▶ **PASSAGE FOR REVIEW**
3. As Christians we believe our God is both almighty and loving.

But surely if God were really both, he would not allow such a burden of suffering to exist. He would not have made us humans subject to original sin, we would always be perfectly good, and we would never cause others to suffer. He would have created a universe in which natural disasters and disease were absent, and where we would be immortal. Therefore, some say, if God exists he can’t be both: if God is almighty he can’t always be loving, and if God is always loving he can’t be almighty.

This is known as the Problem of Suffering, or the Problem of Evil, and it has been debated by philosophers and theologians since time immemorial. I think the apparent paradox at the heart of it is something that prevents many thoughtful, caring people from accepting our Christian view of God. So how can we as Christians resolve it?

Many Christians, using an argument first made by St Irenaeus in the C2nd, suggest that God made us with free will, and therefore capable of sin which causes suffering, because only that way could we be souls, moral beings made in his image, capable of freely choosing good.

More recently others have extended the argument to suggest that it may be logically necessary for God to establish the universe with the natural laws it has, in order that beings like us can emerge who are free to choose to love. And surely a universe without freely given love but without suffering would be worse than one with both. One such is the eminent physicist John Polkinghorne, who is also an Anglican priest.

These are only speculations, and there are many others, which you can accept or not. But for myself, I think that I must accept as a Christian, with all humility, that I just do not know why God has made both human-kind and the universe such that suffering exists. I believe God is both almighty and loving, so I must also believe that he had sufficient reason to do so. But what that reason is is hidden from me. There is so much that is hidden from us, at least for now!

4. The Romans would have understood Paul’s reference to ‘our sufferings’ to mean their persecution.

▶ **DATA BELOW**
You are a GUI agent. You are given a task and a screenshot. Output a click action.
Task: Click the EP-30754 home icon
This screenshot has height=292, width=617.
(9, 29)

▶ **WHAT YOU NEED TO DO**
(a) List each thing the passage on the Problem of Suffering says God would have done or brought about if he were truly both almighty and loving.
(b) Carry on the passage on the Problem of Suffering, starting after its final sentence, about how the Romans would have understood Paul's words.

▶ **EXPECTED RESULTS**
(a)
- He would not have made humans subject to original sin.
- Humans would always be perfectly good.
- Humans would never cause others to suffer.
- He would have created a universe without natural disasters and disease.
- Humans would be immortal.

(b)
Scholars say the letter was probably written by Paul around AD55. The Emperor Claudius had expelled Jews from Rome in AD49, ‘because the Jews constantly made disturbances at the instigation of Chrestus’, a likely misspelling of Christus, Christ. No doubt the authorities continued to make life difficult for the early Christians, and we know that in AD64 Nero was able to scapegoat them for starting the great fire during which he fiddled.

The way human psychology works, groups who are persecuted tend to be strengthened by it. No doubt these persecuted early Christians were proud of the endurance, character and hope they showed under persecution. I don’t think we should take the word ‘boast’ too seriously. No doubt Paul skilfully drew on their pride to get them to listen to his difficult theological message. But I don’t think in the context we can accuse Paul of glorying in something evil.

Rather I think what is important is to see what we can learn from Paul’s message.

5. What St Paul is teaching us, I think, is that God suffers with us in the person of Jesus.

As he puts it, ‘God proves his love for us in that while we still were sinners Christ died for us’. Jesus, with perfect obedience to his loving father God, suffered a cruel death on the cross in order to show us all how to deal with the suffering and death which every one of us will know.

‘God’s love has been poured into our hearts through the Holy Spirit’, Paul says, just as Jesus promised us. It is this love which gives us the character to endure suffering, and never lose hope.

Our Christian hope is that by God’s grace our faith will justify us – that is our faith will put us in the right relationship with God – and so bring us ‘peace with God through our Lord Jesus Christ’.

God sent us his son, Jesus, to ‘proclaim() the good news of the kingdom’, as Matthew’s Gospel has it, and to show us his way of eternal life. He is always full of compassion for those who suffer.

How amazing it is that almighty God should make such a gesture of loving solidarity toward sinful people like you and me!

How comforting we find that solidarity when we ourselves suffer!

Let us thank God for expressing his solidarity with us in the life and mission, death and resurrection of Jesus Christ our Lord.